The echocardiogram is a non-invasive test based on ultrasounds which allows visualizing the cardiac structures and the blood flow in the heart and the large chest veins and arteries. The ultrasounds are produced by a little microphone and some jelly is applied on the chest and on the stomach to improve the quality of the images. With an echocardiogram it is possible to make a complete diagnosis in almost all cases of congenital heart defects (CHD). As the technique is completely non invasive and pain free this is ideally used in children. The test takes around 15 to 20 minutes and the result is generally available immadiately.

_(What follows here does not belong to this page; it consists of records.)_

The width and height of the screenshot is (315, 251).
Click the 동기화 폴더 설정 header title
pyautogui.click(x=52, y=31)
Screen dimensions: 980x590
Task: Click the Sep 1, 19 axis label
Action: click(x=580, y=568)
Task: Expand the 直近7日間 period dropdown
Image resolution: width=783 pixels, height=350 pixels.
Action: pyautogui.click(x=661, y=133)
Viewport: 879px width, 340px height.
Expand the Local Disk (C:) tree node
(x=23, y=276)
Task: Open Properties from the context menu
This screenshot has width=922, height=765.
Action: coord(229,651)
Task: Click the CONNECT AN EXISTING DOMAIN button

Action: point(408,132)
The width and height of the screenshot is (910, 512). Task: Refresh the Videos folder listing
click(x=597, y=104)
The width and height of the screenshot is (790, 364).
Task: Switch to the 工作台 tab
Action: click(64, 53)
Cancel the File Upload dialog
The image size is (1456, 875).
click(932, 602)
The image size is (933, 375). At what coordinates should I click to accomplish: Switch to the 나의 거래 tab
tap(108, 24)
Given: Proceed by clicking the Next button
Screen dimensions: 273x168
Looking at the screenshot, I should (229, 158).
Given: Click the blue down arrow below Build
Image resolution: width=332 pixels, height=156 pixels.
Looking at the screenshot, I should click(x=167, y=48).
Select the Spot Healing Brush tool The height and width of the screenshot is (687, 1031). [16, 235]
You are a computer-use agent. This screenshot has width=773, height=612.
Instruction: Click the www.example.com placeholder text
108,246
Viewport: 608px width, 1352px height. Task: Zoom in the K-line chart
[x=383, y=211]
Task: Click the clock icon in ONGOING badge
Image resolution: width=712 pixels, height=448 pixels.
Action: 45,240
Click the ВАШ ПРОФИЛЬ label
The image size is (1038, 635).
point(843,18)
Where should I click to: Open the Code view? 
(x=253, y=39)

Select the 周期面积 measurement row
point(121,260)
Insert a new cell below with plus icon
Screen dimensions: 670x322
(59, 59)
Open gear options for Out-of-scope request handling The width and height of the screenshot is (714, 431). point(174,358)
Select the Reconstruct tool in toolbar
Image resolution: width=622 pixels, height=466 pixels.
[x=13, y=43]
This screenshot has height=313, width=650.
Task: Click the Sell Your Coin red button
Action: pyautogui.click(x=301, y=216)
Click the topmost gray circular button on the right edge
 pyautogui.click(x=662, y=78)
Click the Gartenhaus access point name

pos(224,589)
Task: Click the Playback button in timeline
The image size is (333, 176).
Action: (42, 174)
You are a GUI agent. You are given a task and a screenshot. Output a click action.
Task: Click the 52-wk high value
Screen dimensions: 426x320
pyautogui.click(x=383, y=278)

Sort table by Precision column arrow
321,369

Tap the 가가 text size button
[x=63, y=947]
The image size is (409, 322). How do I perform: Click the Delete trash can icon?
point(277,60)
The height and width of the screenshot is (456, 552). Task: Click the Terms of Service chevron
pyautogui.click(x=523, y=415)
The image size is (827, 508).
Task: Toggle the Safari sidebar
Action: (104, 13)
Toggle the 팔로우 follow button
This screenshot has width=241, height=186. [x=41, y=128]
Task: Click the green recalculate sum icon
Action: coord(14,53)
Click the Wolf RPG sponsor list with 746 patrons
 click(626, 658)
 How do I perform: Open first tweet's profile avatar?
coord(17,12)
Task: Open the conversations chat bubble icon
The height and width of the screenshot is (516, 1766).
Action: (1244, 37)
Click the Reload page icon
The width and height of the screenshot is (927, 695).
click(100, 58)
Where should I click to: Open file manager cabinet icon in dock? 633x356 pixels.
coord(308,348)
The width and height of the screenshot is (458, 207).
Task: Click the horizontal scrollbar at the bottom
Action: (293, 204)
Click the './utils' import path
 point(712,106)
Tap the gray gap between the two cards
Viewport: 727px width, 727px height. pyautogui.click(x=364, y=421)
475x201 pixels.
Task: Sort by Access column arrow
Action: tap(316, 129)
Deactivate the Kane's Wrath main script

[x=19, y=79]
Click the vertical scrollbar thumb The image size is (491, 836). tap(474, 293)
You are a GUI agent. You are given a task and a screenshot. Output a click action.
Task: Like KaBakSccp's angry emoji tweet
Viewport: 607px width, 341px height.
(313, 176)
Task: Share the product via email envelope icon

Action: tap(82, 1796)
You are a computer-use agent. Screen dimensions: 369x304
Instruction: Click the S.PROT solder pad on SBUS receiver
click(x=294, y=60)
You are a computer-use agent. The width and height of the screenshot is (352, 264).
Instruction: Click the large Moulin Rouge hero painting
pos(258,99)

The exercise test consists of the controlled measurement of a child heart, lungs, circulation and muscles to exercise. The test is used to:
1) investigate the causes of chest pain, and palpitations
2) investigate the causes of fainting during exercise
3) investigate the causes of breathlesness during exercise, including asthma
4) investigate the causes of easy fatigue
5) assess fitness level in children before the start of intense exercise
Cardiac magnetic resonance imaging (MRI) is a safe and completely non invasive test that creates detailed pictures of your organs and tissues. MRI uses radio waves, magnets, a special dye, and a computer to create pictures of your organs and blood vessels. Unlike chest X-ray and computed tomography (CT), MRI does not use any ionizing ratiation and carries no risk of causing cancer. Cardiac MRI produces both still and moving images of the heart and major blood vessels. Doctors use cardiac MRI to get pictures of the heart while beating and to look at how it is made and functions. These pictures can help them decide the best way to treat children with heart problems. The test takes around 45 minutes to complete and a small venous line has to placed in order to allow for dye injection. Younger children require a general anaesthetic in order to remain completely still for the duration of the test.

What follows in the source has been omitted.